=== Data listing ===
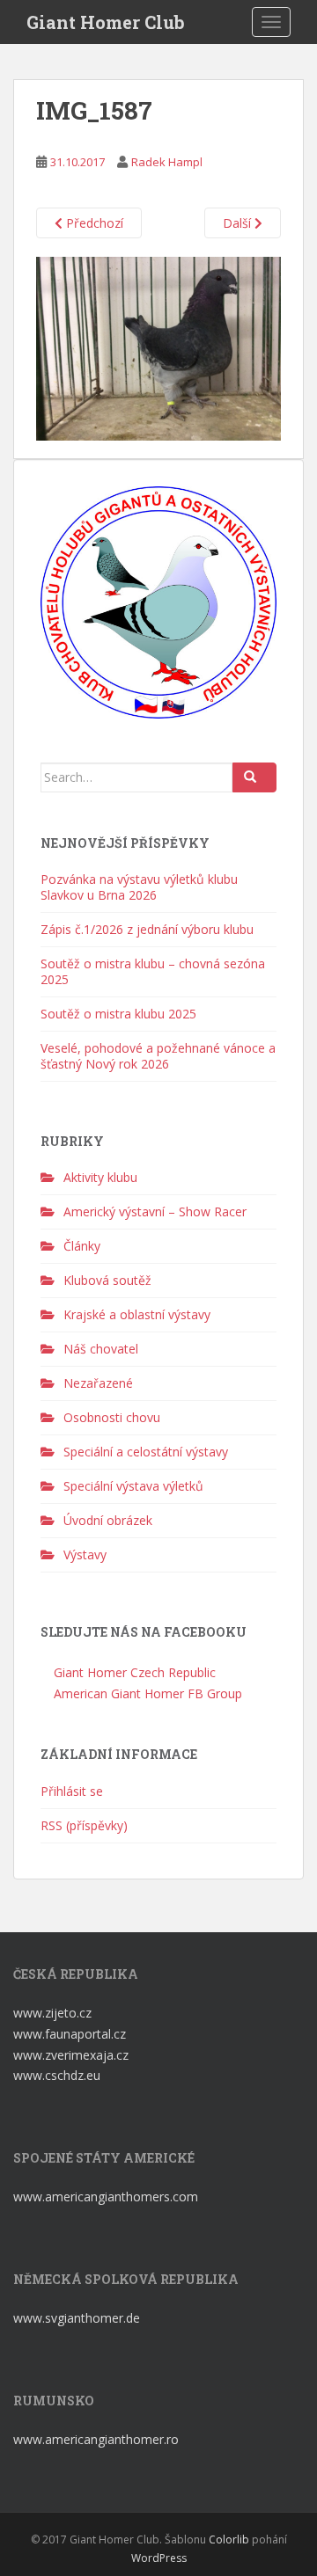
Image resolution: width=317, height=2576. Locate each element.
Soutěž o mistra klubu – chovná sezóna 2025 (153, 971)
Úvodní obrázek (107, 1520)
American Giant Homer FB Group (146, 1693)
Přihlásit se (72, 1791)
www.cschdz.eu (56, 2075)
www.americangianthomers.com (107, 2196)
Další (238, 223)
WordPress (159, 2557)
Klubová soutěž (107, 1280)
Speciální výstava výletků (133, 1486)
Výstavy (85, 1554)
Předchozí (93, 223)
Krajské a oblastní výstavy (136, 1314)
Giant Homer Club (105, 22)
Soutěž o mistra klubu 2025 (118, 1013)
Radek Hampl (167, 162)
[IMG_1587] (158, 347)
===
Your objective:
Please output exactly the lines from the one containing "Giant Homer Club (105, 22)" through the end of the records, both included.

Result for this task:
Giant Homer Club (105, 22)
Soutěž o mistra klubu 2025 (118, 1013)
Radek Hampl (167, 162)
[IMG_1587] (158, 347)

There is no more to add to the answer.